Nuovo sbarco a Leuca. Famiglie intere sulle tratte della speranza

Sono cinquantasei i protagonisti della traversata: gruppi parentali di curdi, iracheni ed afghani, rintracciati sulla terraferma e composti da numerosi minorenni. Per un padre e figlio necessario il trasporto in ospedale

Foto di repertorio.

CASTRIGNANO DEL CAPO – Sono cinquantasei, questa volta, i protagonisti del drammatico sbarco di Leuca. Una vera e propria comunità “familiare” in cerca di un approdo e di un futuro migliori, arrivata nel Salento, con il proprio carico di attese e di speranze, dopo le peripezie e le difficoltà di una lunga e faticosa traversata.

Non si arresta, dunque, il fenomeno immigrazione, ma anzi inizia ad assumere sempre di più la connotazione di dramma familiare collettivo, in quanto sono sempre più numerosi i gruppi parentali che si avventurano in massa nei cosiddetti viaggi della speranza.

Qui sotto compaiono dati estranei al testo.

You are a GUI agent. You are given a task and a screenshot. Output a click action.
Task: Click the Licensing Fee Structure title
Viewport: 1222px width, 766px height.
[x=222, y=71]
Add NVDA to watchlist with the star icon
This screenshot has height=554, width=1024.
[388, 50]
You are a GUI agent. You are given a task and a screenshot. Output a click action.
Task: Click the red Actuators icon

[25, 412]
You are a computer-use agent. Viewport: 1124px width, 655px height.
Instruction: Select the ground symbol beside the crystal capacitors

Gli immigrati sono arrivati, alle prime luci dell’alba, raggiungendo la terra ferma e cercando di incamminarsi alla ricerca probabilmente della più vicina stazione ferroviaria. Erano le sei, quando, con ogni probabilità, sulla base di qualche segnalazione, gli agenti di polizia del commissariato di Taurisano hanno rintracciato una trentina di persone, composte da dodici uomini, otto donne e dieci minorenni. E c'è una piccola storia nella storia, che merita un cenno. La titolare del distributore Ip che sorge nelle vicinanze del Santuario, quando ha visto queste intere famiglie da poco sbarcate, sperse e con i vestiti ancora umidi, ha dato da mangiare a tutti quanti. Un gesto di pura solidarietà, tanto che, quando gli agenti hanno chiesto se potessero pagare, ha risposto di non voler soldi, ma di averlo fatto solo per venire incontro a tante persone disperate e bisognose di un piccolo conforto. 

Circa un’ora dopo, attorno alle sette, i carabinieri di Tricase, nella marina di San Gregorio, a Patù, hanno poi ritrovato altri ventisei immigrati, tra cui tre uomini, cinque donne, quattordici minorenni e quattro ragazzine. Non si conoscono ancora bene i dettagli dello sbarco né tanto meno quelli della traversata: manca ancora all’appello il natante, che ha condotto gli immigrati nel Salento e sul quale aleggia ancora un certo mistero. Non c’è traccia nemmeno degli scafisti.

La dinamica, però, non dovrebbe essere differente da quella ormai nota: questi gruppi sfidano il mare per giorni, partendo come spesso accade da un porto turco o greco, con la speranza di ritagliarsi un futuro migliore in Europa, dove ricongiungersi con propri familiari e trovare magari una dignitosa sistemazione lavorativa.

Gli extracomunitari sono curdi, iracheni ed afghani: dopo il primo soccorso, ora verranno trasferiti al centro “don Don Tonino Bello” di Otranto, dove saranno avviate le procedure di identificazione e riceveranno l’assistenza da parte dei volontari della locale Misericordia. Per due di loro, padre e figlio, si è reso necessario il trasporto nell’ospedale di Tricase, probabilmente a causa di problemi di disidratazione.